Reading passage
§

Hadoop and Spark and Hive Installation
- Downloading and installing Hadoop
- Downloading and installing Apache Hive
- Downloading and installing Apache Spark
Downloading and installing Hadoop
Installing Hadoop 2.x to Red Hat Linux
This section including step by step procedures for installing Hadoop 2.6.4
to Fedora 23, and configuring a Single Node Setup.
Step.1 Prerequisites
$ uname -a
Linux localhost 4.2.3-300.fc23.x86_64 #1 SMP Mon Oct 5 15:42:54 UTC 2015 x86_64 x86_64 x86_64 GNU/Linux
$ java -version
java version "1.7.0_60"
Java(TM) SE Runtime Environment (build 1.7.0_60-b19)
Java HotSpot(TM) 64-Bit Server VM (build 24.60-b09, mixed mode)
####Step.2 Download and Install
$ wget http://apache.fayea.com/hadoop/common/hadoop-2.6.4/hadoop-2.6.4.tar.gz
$ tar -xvf hadoop-2.6.4.tar.gz
$ cd hadoop-2.6.4
Edit /etc/profile
, root user is needed.
#set hadoop
export JAVA_LIBRARY_PATH=/home/renjie/work/hadoop/lib/native
export HADOOP_HOME=/home/userName/hadoop-2.6.4
export HADOOP_INSTALL=$HADOOP_HOME
export HADOOP_MAPRED_HOME=$HADOOP_HOME
export HADOOP_COMMON_HOME=$HADOOP_HOME
export HADOOP_HDFS_HOME=$HADOOP_HOME
export YARN_HOME=$HADOOP_HOME
export HADOOP_COMMON_LIB_NATIVE_DIR=$HADOOP_HOME/lib/native
export PATH=$PATH:$HADOOP_HOME/sbin:$HADOOP_HOME/bin
After edit
source /etc/profile
Step.3 Configure
Edit etc/hadoop/hadoop-env.sh
, comment out JAVA_HOME, make sure it point to a valid Java Home:
export JAVA_HOME=/usr/java/jdk1.7.0_60
NOTE: Java 1.6 or higher is needed.
Edit etc/hadoop/core-site.xml
, add the following properties in :
<property>
<name>hadoop.tmp.dir</name>
<value>file:/home/userName/hadoop-2.6.4/tmp</value>
</property>
<property>
<name>fs.defaultFS</name>
<value>hdfs://localhost:9000</value>
</property>
<property>
<name>hadoop.proxyuser.userName.hosts</name>
<value>*</value>
</property>
<property>
<name>hadoop.proxyuser.userName.groups</name>
<value>*</value>
</property>
NOTE: the property’s value should match to your’s setting.

§

Rows from a dataset
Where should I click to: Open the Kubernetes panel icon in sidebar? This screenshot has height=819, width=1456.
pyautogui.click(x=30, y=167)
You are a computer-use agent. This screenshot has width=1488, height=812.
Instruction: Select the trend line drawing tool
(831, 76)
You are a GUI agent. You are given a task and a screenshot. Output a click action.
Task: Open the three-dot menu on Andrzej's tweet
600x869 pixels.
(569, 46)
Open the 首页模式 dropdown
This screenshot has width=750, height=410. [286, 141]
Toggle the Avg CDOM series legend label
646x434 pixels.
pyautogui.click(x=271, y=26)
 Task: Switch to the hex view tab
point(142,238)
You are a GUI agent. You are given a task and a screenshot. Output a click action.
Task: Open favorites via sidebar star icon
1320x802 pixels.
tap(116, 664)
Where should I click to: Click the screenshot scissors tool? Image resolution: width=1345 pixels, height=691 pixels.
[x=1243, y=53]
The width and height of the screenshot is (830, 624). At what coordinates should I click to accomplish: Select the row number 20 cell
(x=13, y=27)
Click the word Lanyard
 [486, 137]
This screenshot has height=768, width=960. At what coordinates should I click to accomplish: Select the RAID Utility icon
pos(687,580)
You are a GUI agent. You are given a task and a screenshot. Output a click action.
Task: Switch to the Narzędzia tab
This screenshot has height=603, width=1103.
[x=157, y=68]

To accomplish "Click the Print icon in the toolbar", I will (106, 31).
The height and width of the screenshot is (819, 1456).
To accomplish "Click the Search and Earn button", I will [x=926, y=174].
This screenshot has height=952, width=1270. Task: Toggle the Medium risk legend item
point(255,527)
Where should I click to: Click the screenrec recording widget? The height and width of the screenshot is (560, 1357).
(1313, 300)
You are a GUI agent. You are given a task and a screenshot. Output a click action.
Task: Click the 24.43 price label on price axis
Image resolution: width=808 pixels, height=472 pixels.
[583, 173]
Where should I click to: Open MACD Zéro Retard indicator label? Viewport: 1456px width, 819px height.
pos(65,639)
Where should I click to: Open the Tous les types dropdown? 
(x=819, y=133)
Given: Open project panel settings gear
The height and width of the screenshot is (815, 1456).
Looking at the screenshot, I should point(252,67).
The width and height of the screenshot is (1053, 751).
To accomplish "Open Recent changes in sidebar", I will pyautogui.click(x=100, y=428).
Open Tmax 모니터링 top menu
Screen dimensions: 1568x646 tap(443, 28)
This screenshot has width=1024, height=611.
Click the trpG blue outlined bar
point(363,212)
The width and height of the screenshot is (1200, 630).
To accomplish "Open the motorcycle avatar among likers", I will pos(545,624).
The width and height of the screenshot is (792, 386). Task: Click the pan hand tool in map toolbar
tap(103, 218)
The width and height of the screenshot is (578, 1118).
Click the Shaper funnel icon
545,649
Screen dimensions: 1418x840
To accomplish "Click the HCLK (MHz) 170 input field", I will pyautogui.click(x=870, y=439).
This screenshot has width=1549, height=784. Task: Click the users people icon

§

Requirements
1. Repeat the Hadoop installation guide word for word from "Hadoop and Spark" to "Environment (build 1.7.0_60-b19)".
2. Carry on the Hadoop installation guide from the point where it ends.

Written answers
1.
Hadoop and Spark and Hive Installation
- Downloading and installing Hadoop
- Downloading and installing Apache Hive
- Downloading and installing Apache Spark
Downloading and installing Hadoop
Installing Hadoop 2.x to Red Hat Linux
This section including step by step procedures for installing Hadoop 2.6.4
to Fedora 23, and configuring a Single Node Setup.
Step.1 Prerequisites
$ uname -a
Linux localhost 4.2.3-300.fc23.x86_64 #1 SMP Mon Oct 5 15:42:54 UTC 2015 x86_64 x86_64 x86_64 GNU/Linux
$ java -version
java version "1.7.0_60"
Java(TM) SE Runtime Environment (build 1.7.0_60-b19)

2.
Edit etc/hadoop/hdfs-site.xml
, add the following property in:
<property>
<name>dfs.replication</name>
<value>1</value>
</property>
<property>
<name>dfs.namenode.name.dir</name>
<value>file:/home/userName/hadoop-2.6.4/tmp/dfs/name</value>
</property>
<property>
<name>dfs.datanode.data.dir</name>
<value>file:/home/userName/hadoop-2.6.4/tmp/dfs/data</value>
</property>
Format a new distributed-filesystem via execute
hadoop-2.6.4/bin/hadoop namenode -format
Step.4 Start
Start all hadoop services via execute
$ ./sbin/start-all.sh
NOTE: there are 5 java processes which represent 5 services be started: NameNode
, SecondaryNameNode
, DataNode
, JobTracker
, TaskTracker
. Execute `jps -l’ to check the java processes:
$ jps -l
4056 org.apache.hadoop.hdfs.server.namenode.NameNode
4271 org.apache.hadoop.hdfs.server.datanode.DataNode
4483 org.apache.hadoop.hdfs.server.namenode.SecondaryNameNode
4568 org.apache.hadoop.mapred.JobTracker
4796 org.apache.hadoop.mapred.TaskTracker
NOTE: NameNode
, JobTracker
, TaskTracker
has relevant Web Consoles for View and Monitor the serivces. Web Access URLs for Services:
http://localhost:50030/ for the Jobtracker
http://localhost:50070/ for the Namenode
http://localhost:50060/ for the Tasktracker
Step.5 Stop
Stop all hadoop services via execute
# ./sbin/stop-all.sh
Downloading and installing Apache Hive
This section including step by step procedures for installing Apache Hive and set up HiveServer2.
Step.1 Prerequisites
Hadoop is the prerequisite, refer to above steps to install and start Hadoop.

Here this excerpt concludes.